+++ Data records
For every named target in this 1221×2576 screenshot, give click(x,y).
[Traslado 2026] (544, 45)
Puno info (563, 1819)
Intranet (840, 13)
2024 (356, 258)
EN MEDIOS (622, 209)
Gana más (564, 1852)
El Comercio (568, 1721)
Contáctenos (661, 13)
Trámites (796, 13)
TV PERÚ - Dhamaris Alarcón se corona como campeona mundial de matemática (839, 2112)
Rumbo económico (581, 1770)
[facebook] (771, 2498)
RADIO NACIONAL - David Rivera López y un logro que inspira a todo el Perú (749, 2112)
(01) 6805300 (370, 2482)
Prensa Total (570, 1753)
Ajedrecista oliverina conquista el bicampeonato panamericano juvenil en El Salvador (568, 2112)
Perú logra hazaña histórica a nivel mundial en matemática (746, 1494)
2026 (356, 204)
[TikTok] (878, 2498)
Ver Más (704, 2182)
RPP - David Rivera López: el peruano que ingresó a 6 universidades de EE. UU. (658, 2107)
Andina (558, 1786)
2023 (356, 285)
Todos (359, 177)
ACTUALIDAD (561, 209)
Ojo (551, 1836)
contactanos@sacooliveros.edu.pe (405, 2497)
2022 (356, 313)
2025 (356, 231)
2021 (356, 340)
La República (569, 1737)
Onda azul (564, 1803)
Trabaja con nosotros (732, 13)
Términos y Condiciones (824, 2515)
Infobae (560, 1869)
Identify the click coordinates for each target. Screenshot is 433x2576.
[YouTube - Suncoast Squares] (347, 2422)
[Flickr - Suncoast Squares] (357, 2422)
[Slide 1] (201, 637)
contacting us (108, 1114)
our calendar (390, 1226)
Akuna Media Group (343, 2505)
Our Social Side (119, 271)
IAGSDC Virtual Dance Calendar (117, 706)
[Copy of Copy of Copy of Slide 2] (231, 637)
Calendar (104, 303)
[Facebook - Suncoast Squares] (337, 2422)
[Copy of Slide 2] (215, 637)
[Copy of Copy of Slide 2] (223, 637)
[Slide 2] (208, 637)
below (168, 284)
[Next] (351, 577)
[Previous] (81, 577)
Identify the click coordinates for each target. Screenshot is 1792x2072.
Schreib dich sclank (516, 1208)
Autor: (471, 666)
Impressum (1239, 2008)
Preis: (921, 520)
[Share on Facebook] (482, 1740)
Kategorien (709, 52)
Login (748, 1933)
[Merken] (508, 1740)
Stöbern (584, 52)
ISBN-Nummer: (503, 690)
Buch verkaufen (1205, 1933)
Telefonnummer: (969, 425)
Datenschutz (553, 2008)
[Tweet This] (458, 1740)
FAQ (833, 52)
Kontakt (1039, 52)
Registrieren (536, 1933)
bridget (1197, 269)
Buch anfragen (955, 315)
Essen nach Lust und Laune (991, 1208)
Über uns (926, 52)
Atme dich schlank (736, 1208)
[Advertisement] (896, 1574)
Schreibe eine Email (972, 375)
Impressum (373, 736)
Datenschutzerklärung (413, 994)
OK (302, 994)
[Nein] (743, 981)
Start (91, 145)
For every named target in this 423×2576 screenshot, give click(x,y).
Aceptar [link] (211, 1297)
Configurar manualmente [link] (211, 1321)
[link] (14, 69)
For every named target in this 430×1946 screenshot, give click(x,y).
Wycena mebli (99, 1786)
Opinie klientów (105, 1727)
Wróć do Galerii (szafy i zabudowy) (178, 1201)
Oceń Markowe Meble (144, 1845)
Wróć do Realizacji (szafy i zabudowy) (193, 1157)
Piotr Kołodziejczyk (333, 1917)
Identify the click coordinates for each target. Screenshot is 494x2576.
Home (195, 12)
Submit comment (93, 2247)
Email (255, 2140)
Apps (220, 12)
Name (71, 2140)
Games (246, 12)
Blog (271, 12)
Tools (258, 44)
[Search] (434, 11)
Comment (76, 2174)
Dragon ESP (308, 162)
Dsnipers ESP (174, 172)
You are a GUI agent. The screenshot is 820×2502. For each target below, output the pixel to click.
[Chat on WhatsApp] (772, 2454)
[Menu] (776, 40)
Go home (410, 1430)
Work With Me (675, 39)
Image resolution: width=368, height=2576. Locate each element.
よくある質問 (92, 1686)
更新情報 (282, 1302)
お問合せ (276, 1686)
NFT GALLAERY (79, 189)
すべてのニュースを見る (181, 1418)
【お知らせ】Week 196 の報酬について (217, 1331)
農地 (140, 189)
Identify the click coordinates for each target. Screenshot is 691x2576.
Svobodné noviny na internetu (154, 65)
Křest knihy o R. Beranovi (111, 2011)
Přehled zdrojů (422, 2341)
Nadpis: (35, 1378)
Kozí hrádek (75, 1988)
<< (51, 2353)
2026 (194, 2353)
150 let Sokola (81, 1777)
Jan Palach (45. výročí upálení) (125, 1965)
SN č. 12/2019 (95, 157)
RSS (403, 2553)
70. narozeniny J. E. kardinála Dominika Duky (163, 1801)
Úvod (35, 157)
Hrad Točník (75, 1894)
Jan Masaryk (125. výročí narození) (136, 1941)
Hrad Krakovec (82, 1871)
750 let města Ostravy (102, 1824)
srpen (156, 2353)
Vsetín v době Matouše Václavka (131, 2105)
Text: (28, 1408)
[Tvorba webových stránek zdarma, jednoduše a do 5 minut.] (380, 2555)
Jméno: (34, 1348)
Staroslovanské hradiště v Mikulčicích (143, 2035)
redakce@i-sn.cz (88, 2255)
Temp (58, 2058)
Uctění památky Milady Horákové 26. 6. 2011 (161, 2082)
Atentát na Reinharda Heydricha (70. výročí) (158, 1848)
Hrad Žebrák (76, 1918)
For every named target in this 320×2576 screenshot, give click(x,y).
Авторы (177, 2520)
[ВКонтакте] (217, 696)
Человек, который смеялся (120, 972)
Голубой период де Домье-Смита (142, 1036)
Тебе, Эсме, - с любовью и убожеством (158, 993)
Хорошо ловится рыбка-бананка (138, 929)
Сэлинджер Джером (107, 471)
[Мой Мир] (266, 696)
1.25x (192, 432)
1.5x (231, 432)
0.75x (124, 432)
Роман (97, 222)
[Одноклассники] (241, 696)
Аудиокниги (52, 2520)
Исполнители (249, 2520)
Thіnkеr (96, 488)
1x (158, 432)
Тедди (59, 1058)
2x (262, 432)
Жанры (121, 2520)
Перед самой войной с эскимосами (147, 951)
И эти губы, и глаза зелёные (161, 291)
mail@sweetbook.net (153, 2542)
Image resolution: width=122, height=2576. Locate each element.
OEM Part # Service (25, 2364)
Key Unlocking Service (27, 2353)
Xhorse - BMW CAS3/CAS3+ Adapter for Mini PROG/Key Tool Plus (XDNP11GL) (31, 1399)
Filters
++++++
_Problem to solve_
An exact written copy of every entry is the required answer.

_Answer section_
For every named target in this 1221×2576 screenshot, give click(x,y).
[Traslado 2026] (544, 45)
Puno info (563, 1819)
Intranet (840, 13)
2024 (356, 258)
EN MEDIOS (622, 209)
Gana más (564, 1852)
El Comercio (568, 1721)
Contáctenos (661, 13)
Trámites (796, 13)
TV PERÚ - Dhamaris Alarcón se corona como campeona mundial de matemática (839, 2112)
Rumbo económico (581, 1770)
[facebook] (771, 2498)
RADIO NACIONAL - David Rivera López y un logro que inspira a todo el Perú (749, 2112)
(01) 6805300 (370, 2482)
Prensa Total (570, 1753)
Ajedrecista oliverina conquista el bicampeonato panamericano juvenil en El Salvador (568, 2112)
Perú logra hazaña histórica a nivel mundial en matemática (746, 1494)
2026 (356, 204)
[TikTok] (878, 2498)
Ver Más (704, 2182)
RPP - David Rivera López: el peruano que ingresó a 6 universidades de EE. UU. (658, 2107)
Andina (558, 1786)
2023 (356, 285)
Todos (359, 177)
ACTUALIDAD (561, 209)
Ojo (551, 1836)
contactanos@sacooliveros.edu.pe (405, 2497)
2022 (356, 313)
2025 (356, 231)
2021 (356, 340)
La República (569, 1737)
Onda azul (564, 1803)
Trabaja con nosotros (732, 13)
Términos y Condiciones (824, 2515)
Infobae (560, 1869)
Identify the click coordinates for each target. Screenshot is 433x2576.
[YouTube - Suncoast Squares] (347, 2422)
[Flickr - Suncoast Squares] (357, 2422)
[Slide 1] (201, 637)
contacting us (108, 1114)
our calendar (390, 1226)
Akuna Media Group (343, 2505)
Our Social Side (119, 271)
IAGSDC Virtual Dance Calendar (117, 706)
[Copy of Copy of Copy of Slide 2] (231, 637)
Calendar (104, 303)
[Facebook - Suncoast Squares] (337, 2422)
[Copy of Slide 2] (215, 637)
[Copy of Copy of Slide 2] (223, 637)
[Slide 2] (208, 637)
below (168, 284)
[Next] (351, 577)
[Previous] (81, 577)
Identify the click coordinates for each target. Screenshot is 1792x2072.
Schreib dich sclank (516, 1208)
Autor: (471, 666)
Impressum (1239, 2008)
Preis: (921, 520)
[Share on Facebook] (482, 1740)
Kategorien (709, 52)
Login (748, 1933)
[Merken] (508, 1740)
Stöbern (584, 52)
ISBN-Nummer: (503, 690)
Buch verkaufen (1205, 1933)
Telefonnummer: (969, 425)
Datenschutz (553, 2008)
[Tweet This] (458, 1740)
FAQ (833, 52)
Kontakt (1039, 52)
Registrieren (536, 1933)
bridget (1197, 269)
Buch anfragen (955, 315)
Essen nach Lust und Laune (991, 1208)
Über uns (926, 52)
Atme dich schlank (736, 1208)
[Advertisement] (896, 1574)
Schreibe eine Email (972, 375)
Impressum (373, 736)
Datenschutzerklärung (413, 994)
OK (302, 994)
[Nein] (743, 981)
Start (91, 145)
For every named target in this 423×2576 screenshot, give click(x,y).
Aceptar [link] (211, 1297)
Configurar manualmente [link] (211, 1321)
[link] (14, 69)
For every named target in this 430×1946 screenshot, give click(x,y).
Wycena mebli (99, 1786)
Opinie klientów (105, 1727)
Wróć do Galerii (szafy i zabudowy) (178, 1201)
Oceń Markowe Meble (144, 1845)
Wróć do Realizacji (szafy i zabudowy) (193, 1157)
Piotr Kołodziejczyk (333, 1917)
Identify the click coordinates for each target. Screenshot is 494x2576.
Home (195, 12)
Submit comment (93, 2247)
Email (255, 2140)
Apps (220, 12)
Name (71, 2140)
Games (246, 12)
Blog (271, 12)
Tools (258, 44)
[Search] (434, 11)
Comment (76, 2174)
Dragon ESP (308, 162)
Dsnipers ESP (174, 172)
You are a GUI agent. The screenshot is 820×2502. For each target below, output the pixel to click.
[Chat on WhatsApp] (772, 2454)
[Menu] (776, 40)
Go home (410, 1430)
Work With Me (675, 39)
Image resolution: width=368, height=2576. Locate each element.
よくある質問 (92, 1686)
更新情報 (282, 1302)
お問合せ (276, 1686)
NFT GALLAERY (79, 189)
すべてのニュースを見る (181, 1418)
【お知らせ】Week 196 の報酬について (217, 1331)
農地 (140, 189)
Identify the click coordinates for each target. Screenshot is 691x2576.
Svobodné noviny na internetu (154, 65)
Křest knihy o R. Beranovi (111, 2011)
Přehled zdrojů (422, 2341)
Nadpis: (35, 1378)
Kozí hrádek (75, 1988)
<< (51, 2353)
2026 (194, 2353)
150 let Sokola (81, 1777)
Jan Palach (45. výročí upálení) (125, 1965)
SN č. 12/2019 (95, 157)
RSS (403, 2553)
70. narozeniny J. E. kardinála Dominika Duky (163, 1801)
Úvod (35, 157)
Hrad Točník (75, 1894)
Jan Masaryk (125. výročí narození) (136, 1941)
Hrad Krakovec (82, 1871)
750 let města Ostravy (102, 1824)
srpen (156, 2353)
Vsetín v době Matouše Václavka (131, 2105)
Text: (28, 1408)
[Tvorba webových stránek zdarma, jednoduše a do 5 minut.] (380, 2555)
Jméno: (34, 1348)
Staroslovanské hradiště v Mikulčicích (143, 2035)
redakce@i-sn.cz (88, 2255)
Temp (58, 2058)
Uctění památky Milady Horákové 26. 6. 2011 (161, 2082)
Atentát na Reinharda Heydricha (70. výročí) (158, 1848)
Hrad Žebrák (76, 1918)
For every named target in this 320×2576 screenshot, give click(x,y).
Авторы (177, 2520)
[ВКонтакте] (217, 696)
Человек, который смеялся (120, 972)
Голубой период де Домье-Смита (142, 1036)
Тебе, Эсме, - с любовью и убожеством (158, 993)
Хорошо ловится рыбка-бананка (138, 929)
Сэлинджер Джером (107, 471)
[Мой Мир] (266, 696)
1.25x (192, 432)
1.5x (231, 432)
0.75x (124, 432)
Роман (97, 222)
[Одноклассники] (241, 696)
Аудиокниги (52, 2520)
Исполнители (249, 2520)
Thіnkеr (96, 488)
1x (158, 432)
Тедди (59, 1058)
2x (262, 432)
Жанры (121, 2520)
Перед самой войной с эскимосами (147, 951)
И эти губы, и глаза зелёные (161, 291)
mail@sweetbook.net (153, 2542)
Image resolution: width=122, height=2576. Locate each element.
OEM Part # Service (25, 2364)
Key Unlocking Service (27, 2353)
Xhorse - BMW CAS3/CAS3+ Adapter for Mini PROG/Key Tool Plus (XDNP11GL) (31, 1399)
Filters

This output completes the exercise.